Should Public Transit Be Free? More Cities Say, Why Not? - crazygringo
https://www.nytimes.com/2020/01/14/us/free-public-transit.html
======
crazygringo
I see no argument why, for example, the NYC subway/bus shouldn't be free for
all.

Literally everybody needs to get around the city. But a one-size-fits-all fare
hits the poor _far_ harder than the rich.

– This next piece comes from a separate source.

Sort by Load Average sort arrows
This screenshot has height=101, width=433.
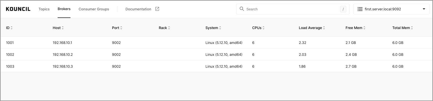pyautogui.click(x=324, y=28)
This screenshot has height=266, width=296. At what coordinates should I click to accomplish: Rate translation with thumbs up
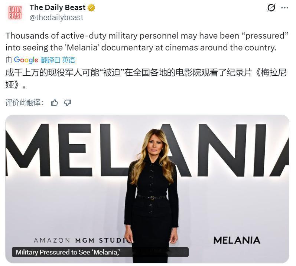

Just fund it with city taxes that can be made progressive, so each billionaire
can subsidize the cost of 1,000 others, who are probably their employees
anyways.

And for those who ask "what about visitors/foreigners?!", the answer is easy
-- just build it into the hotel tax. Raise it by $10/day, which will cover
close to 2 round-trips.

------
Ghjklov
This made me think, are bus drivers legally allowed to kick off someone who is
sleeping indefinitely on the bus or otherwise just being loud, obnoxious,
offensive smelling, etc?

I wonder if public transit were free, if I would get to see more homeless
people on the bus as a result. For reference, the bus I typically take is the
Dash which only costs 50 cents at most. Not that big of a deal, and right now
there are rarely any homeless who take it. Some people who do stay too long
get reprimanded by the bus driver, but I have never seen the bus driver do
anything beyond that (since I'm gone before then). I have nothing against
homeless persons, but seeing (and smelling) them regularly on my commute to
work would quickly inspire me (and likely others) to find alternatives like
Uber, working hard to get a car, walking, cycling, etc.